Tonight the A's picked up Jose Guillen from the Reds for Aaron Harang and a couple of minor-leaguers. On paper it seems like a great trade. The A's need outfielders and Guillen is batting .337 with 23 dingers and only makes half a mil a season. The Reds need young pitching and Harang was not going to be used by the A's.
However, given the A's proclivity towards players with high on-base percentages, I can't see why they would try a player with a lifetime .315 OBP. I guess it boils down to which you think the real Jose Guillen is: The player who couldn't make it with the D-Rays two years ago and in 2002 had an OBP almost 100 points lower than this year's and had an OPS that was only 25 points higher than his slugging percentage this year or the best offensive player on the Cincinnati club.

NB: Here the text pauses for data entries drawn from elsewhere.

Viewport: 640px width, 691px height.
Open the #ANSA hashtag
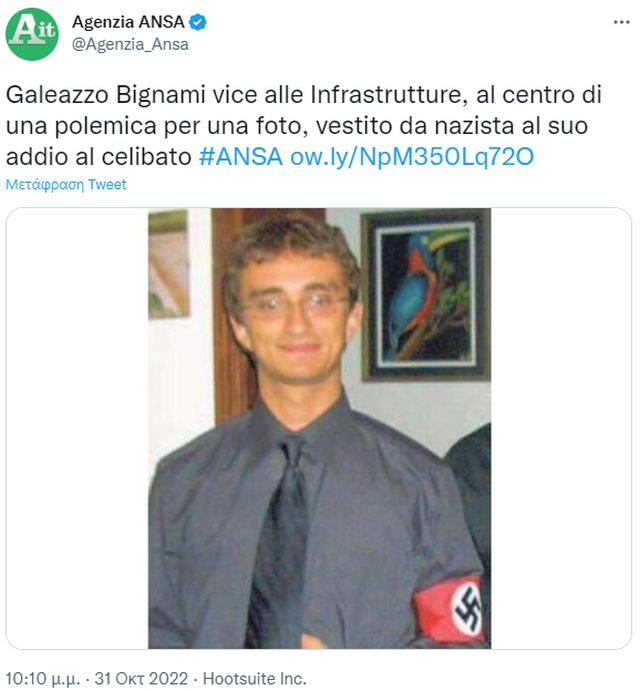tap(241, 156)

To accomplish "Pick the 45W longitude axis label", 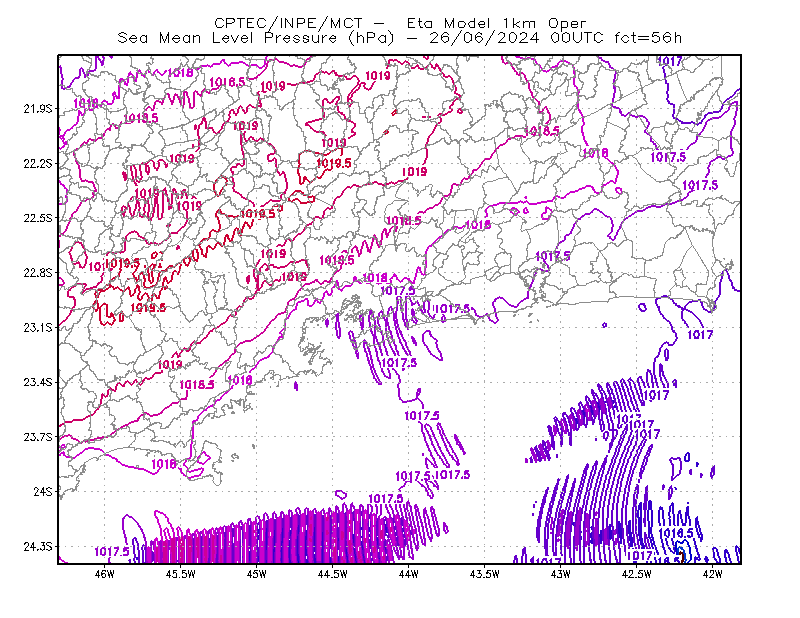I will pyautogui.click(x=257, y=574).
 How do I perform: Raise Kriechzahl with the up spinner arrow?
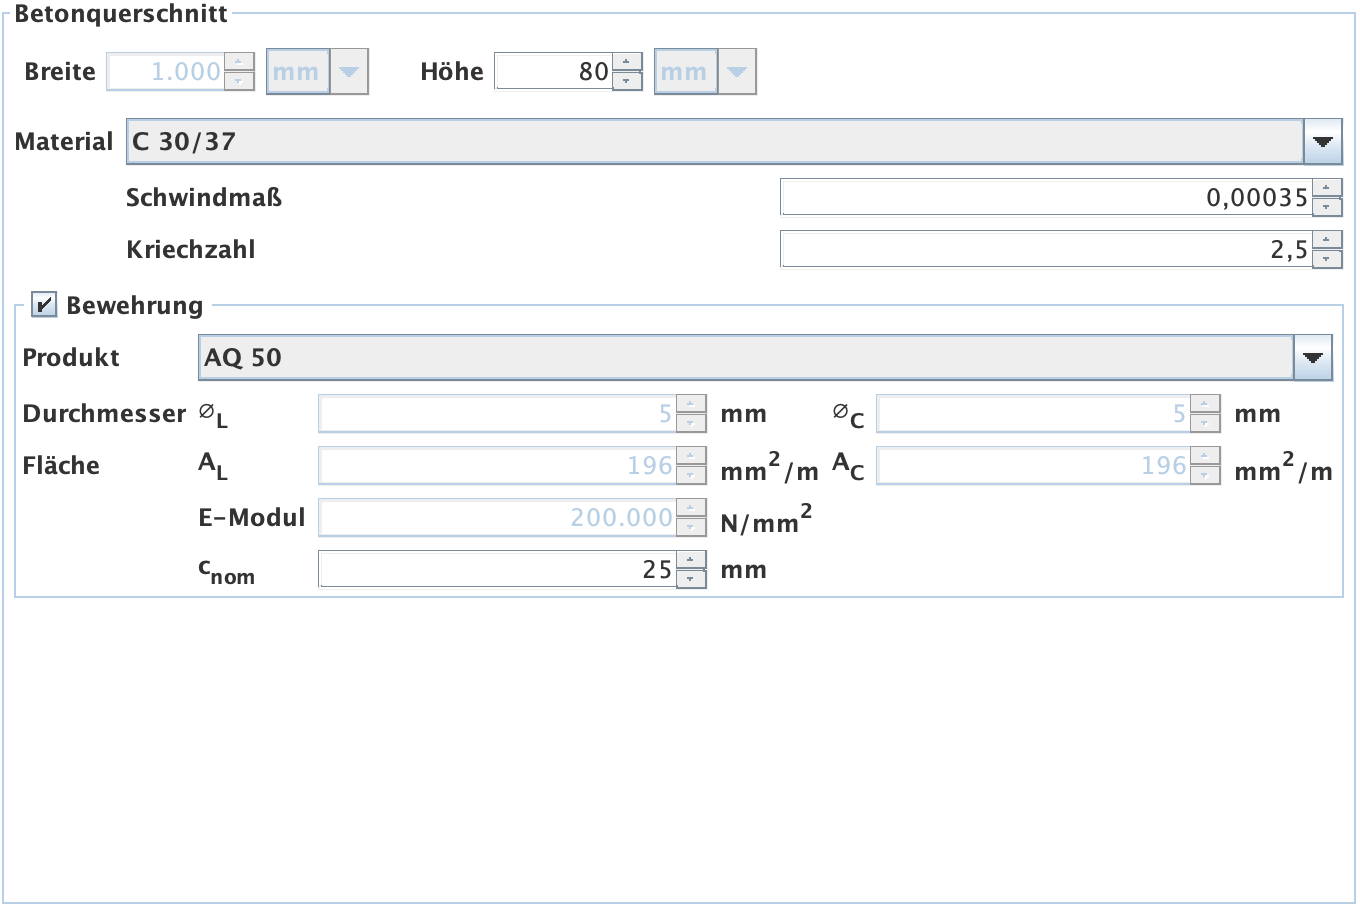click(x=1327, y=240)
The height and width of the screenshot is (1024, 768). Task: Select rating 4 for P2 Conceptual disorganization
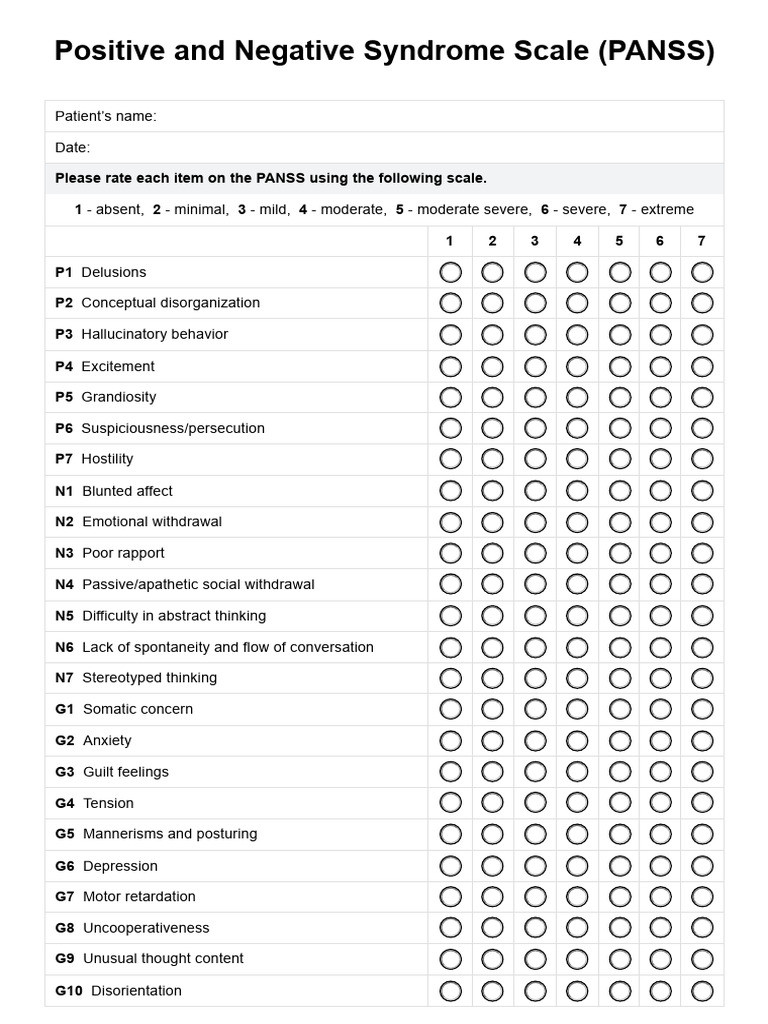tap(577, 303)

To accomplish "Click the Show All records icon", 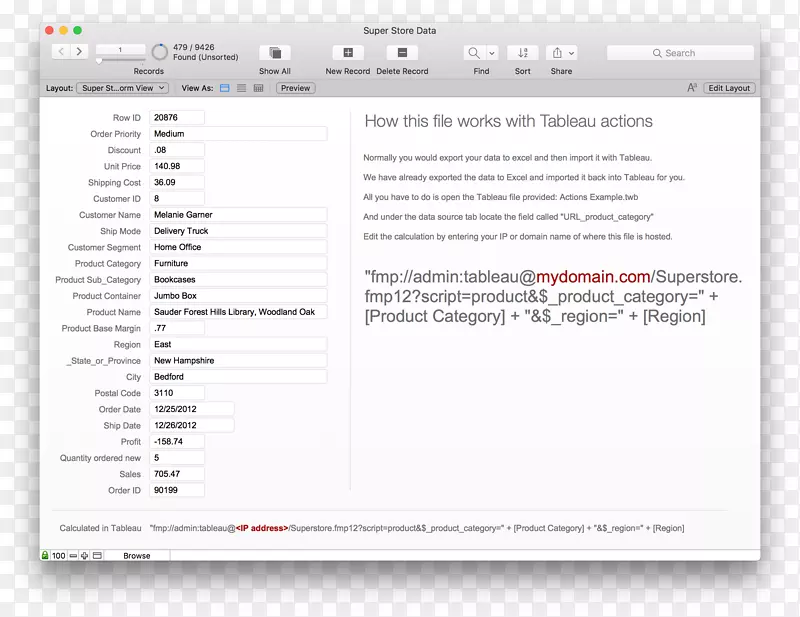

If I were Billy Beane I would be concerned that a rebuilding team like the Reds would jettison a 27-year-old that only makes $500 K. You could argue that they have three outfielders already. Or that they need pitching more. Or that Guillen's constant grousing tied their hands. Or that they know Guillen will cost them more in arbitration.
But then again, Ken Griffey hasn't played a full season in three years, so an extra outfielder couldn't hurt. And that Harang is by no means the next Mark Prior. And grousing shmousing--his OPS is over 1.000! And arbitration is a half a year away.
I think that Beane is trying to capture lightning in a jar. The needed at least one outfielder. They chased after Brian Giles but couldn't figure out a way to take on Jason Kendall's ill-advised long-term contract, a condition that the Pirates insisted upon (Giles is now said to be heading to the Padres). Guillen was the best he could get. Maybe, given that he's 27, Guillen's having his career year and he can help the A's upend the M's for the division title.
I guess it's worth a shot given the A's apparent distaste for Harang, the overabundance of quality young pitching, their need for an outfielder, and Guillen's low salary. They really can't lose even if Guillen stink: It's a fair but that he'll do better than Terrence Long's .579 OPS and Jermaine Dye's .709 (i.e., the two men who have patrolled right field for the A's this season).
It could be pointed out that Guillen never had an OPS over .750 in the American League. But then again, he never had an OPS over .750 in he majors before this year. This is all uncharted territory.